■ EXTRAIT PRÉSENTÉ
....

En politique comme dans l’histoire, il ne suffit pas de déclarer ses bonnes intentions révolutionnaires, de formuler son projet et d’énoncer sa bonne foi pour être cru sur parole : l’image qu’on veut donner de soi rencontre celle que l’on a de vous et pour « responsable » que l’on soit de l’ensemble composite qui sortira de cette rencontre, force est bien de constater que le poids des choses l’emporte le plus souvent sur la volonté des individus et des groupes de protagonistes. Il ne suffit pas de décliner sa généalogie longue et d’énoncer les titres qu’on estime les plus glorieux de « notre » histoire car l’Histoire appartient à tous et quand elle se fait au présent, il est rare qu’elle nous tende le flacon contenant l’élixir de la bonne renommée sans présenter simultanément la coupe au breuvage amer !

....

■ DONNÉES FOURNIES
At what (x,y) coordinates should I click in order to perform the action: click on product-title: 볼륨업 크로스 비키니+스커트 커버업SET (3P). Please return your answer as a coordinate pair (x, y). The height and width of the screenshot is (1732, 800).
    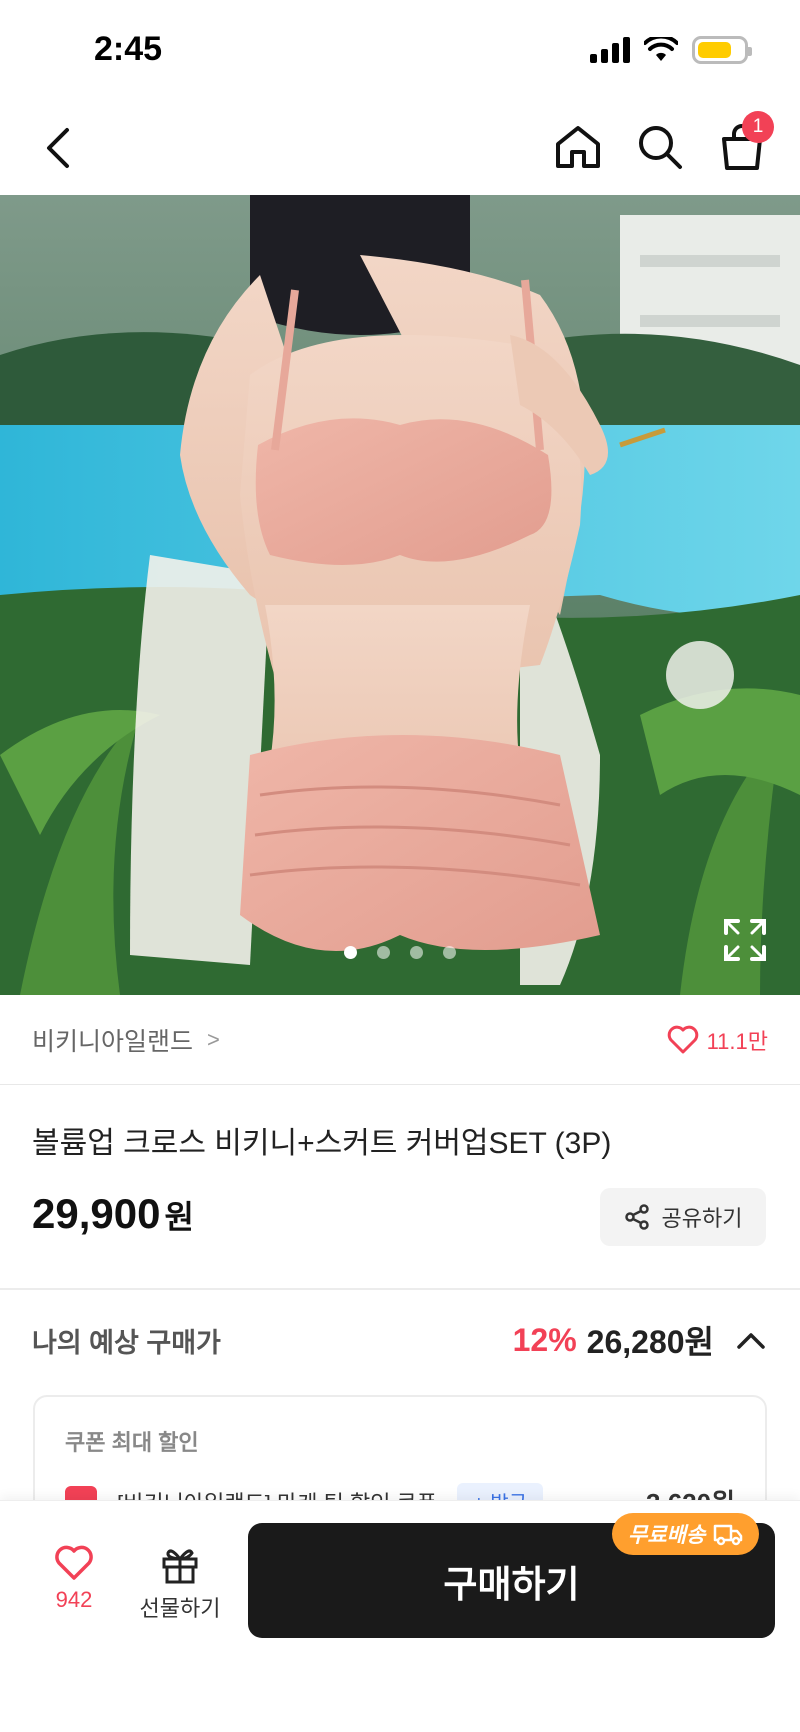
    Looking at the image, I should click on (322, 1144).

....

■ CONSIGNE
Recopiez à l'identique le passage de l'extrait sur la politique et l'histoire qui commence à « En politique comme » et se termine à « breuvage amer ! ».

■ RÉPONSE RÉDIGÉE
En politique comme dans l’histoire, il ne suffit pas de déclarer ses bonnes intentions révolutionnaires, de formuler son projet et d’énoncer sa bonne foi pour être cru sur parole : l’image qu’on veut donner de soi rencontre celle que l’on a de vous et pour « responsable » que l’on soit de l’ensemble composite qui sortira de cette rencontre, force est bien de constater que le poids des choses l’emporte le plus souvent sur la volonté des individus et des groupes de protagonistes. Il ne suffit pas de décliner sa généalogie longue et d’énoncer les titres qu’on estime les plus glorieux de « notre » histoire car l’Histoire appartient à tous et quand elle se fait au présent, il est rare qu’elle nous tende le flacon contenant l’élixir de la bonne renommée sans présenter simultanément la coupe au breuvage amer !